• [Input for this task]
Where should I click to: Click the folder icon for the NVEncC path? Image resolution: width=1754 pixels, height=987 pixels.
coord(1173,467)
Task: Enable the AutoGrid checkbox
* * *
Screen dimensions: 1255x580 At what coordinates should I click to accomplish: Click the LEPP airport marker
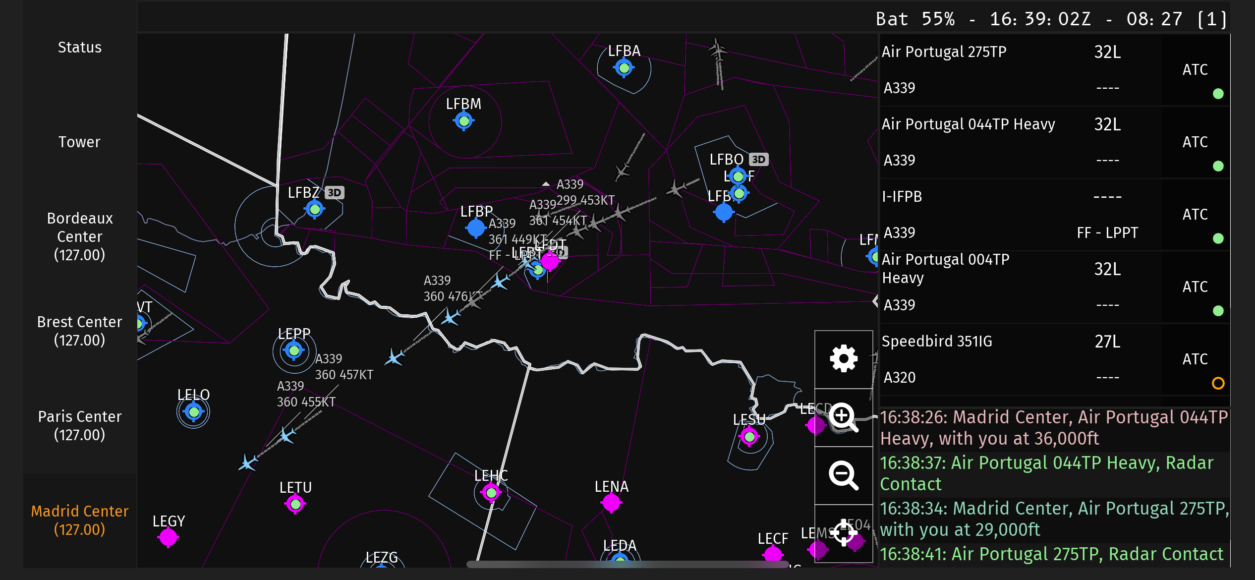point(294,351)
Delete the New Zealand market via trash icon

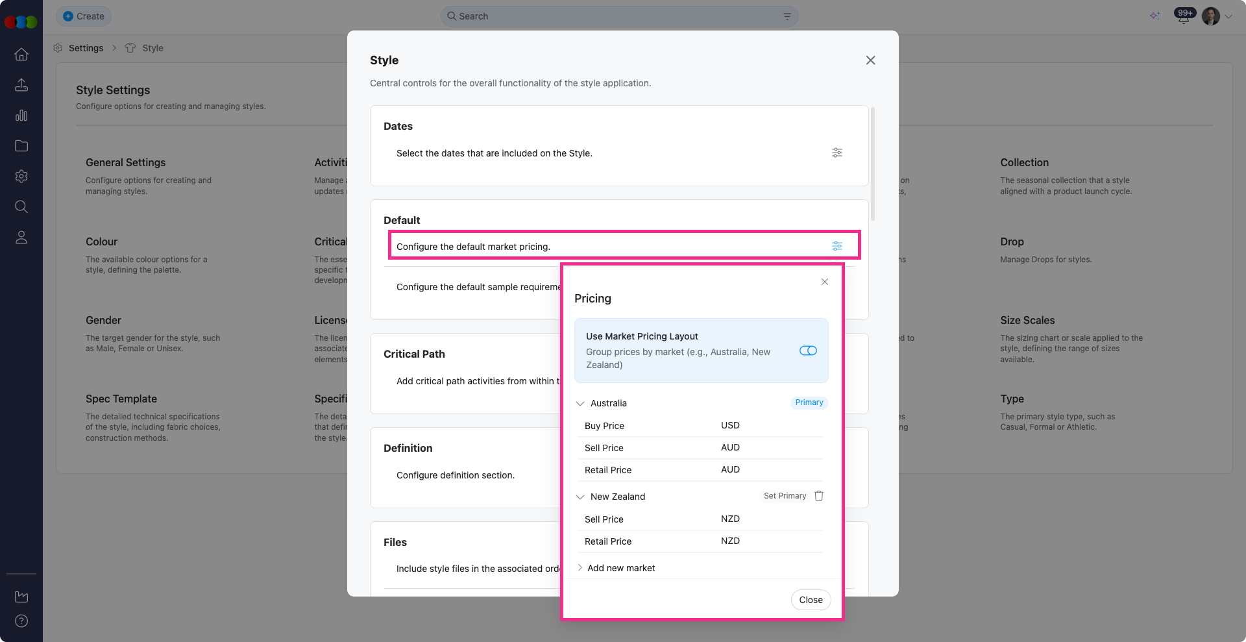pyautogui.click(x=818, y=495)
--
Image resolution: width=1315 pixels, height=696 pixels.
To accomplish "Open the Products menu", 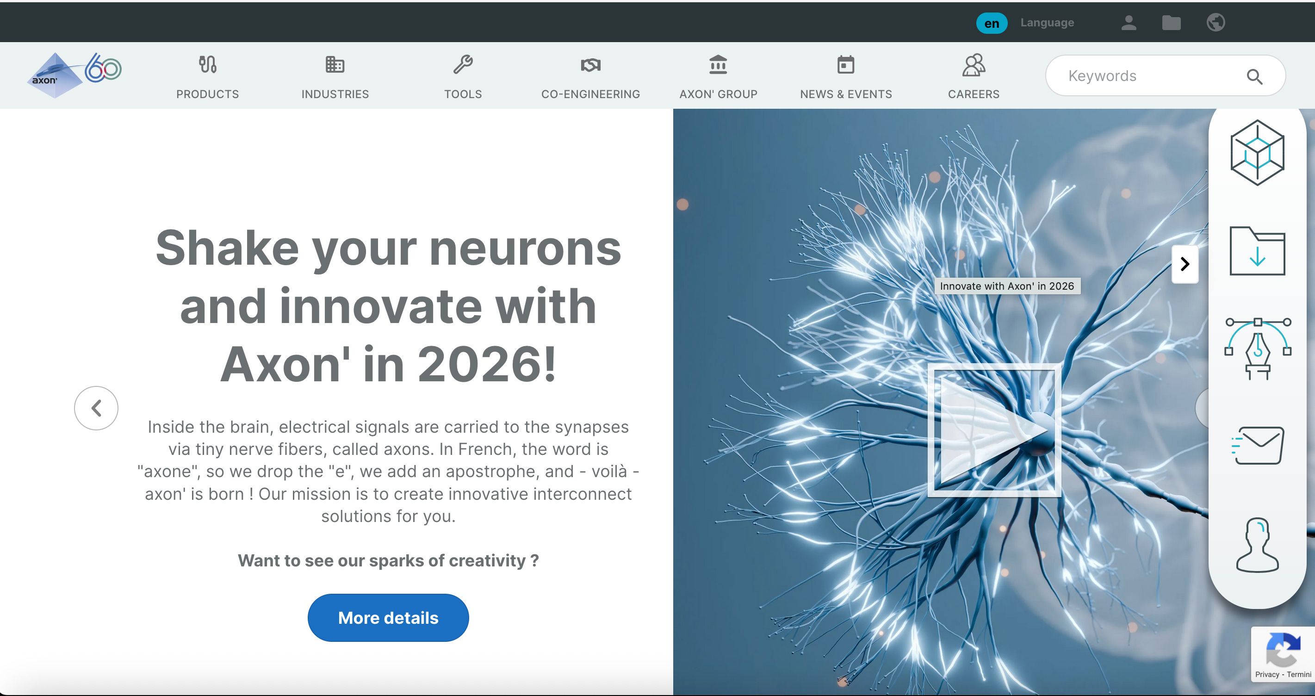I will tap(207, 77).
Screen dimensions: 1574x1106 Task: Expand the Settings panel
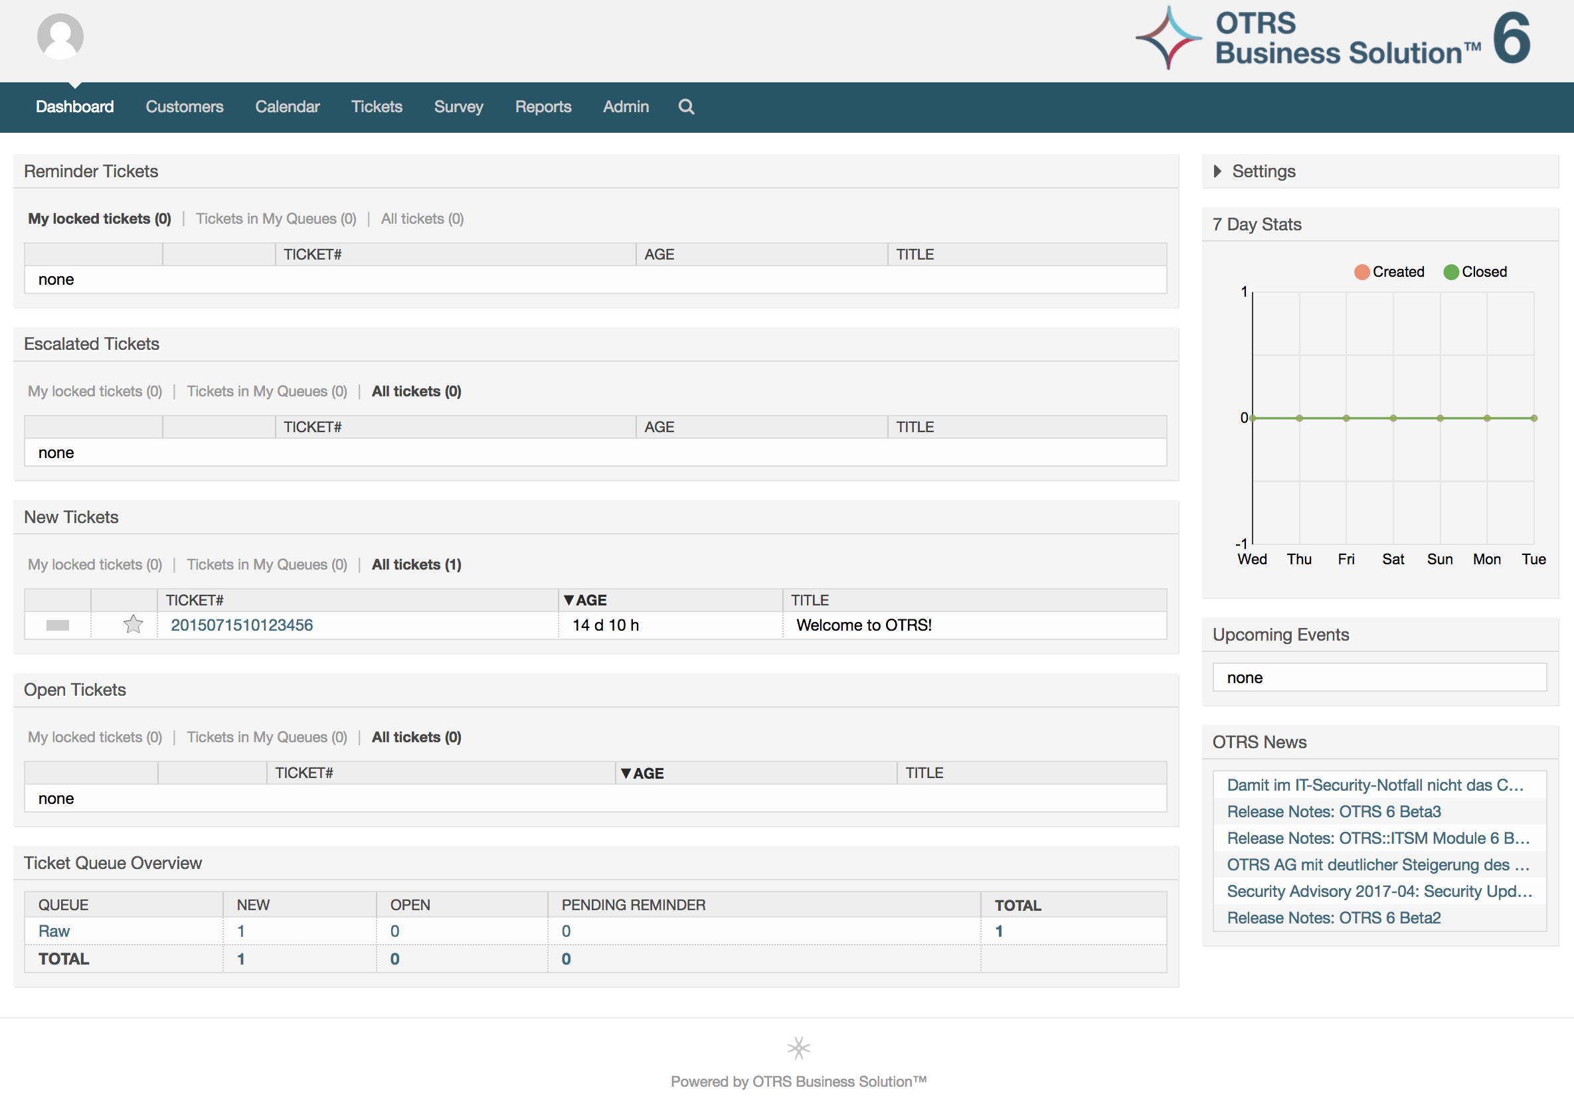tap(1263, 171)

• [Problem details]
In the listing above, locate the line with "Where should I" and the line with "Task: Enable the AutoGrid checkbox", then extract exactly those lines and every line between them, and nothing more.

• [Solution for this task]
Where should I click to: Click the folder icon for the NVEncC path? Image resolution: width=1754 pixels, height=987 pixels.
coord(1173,467)
Task: Enable the AutoGrid checkbox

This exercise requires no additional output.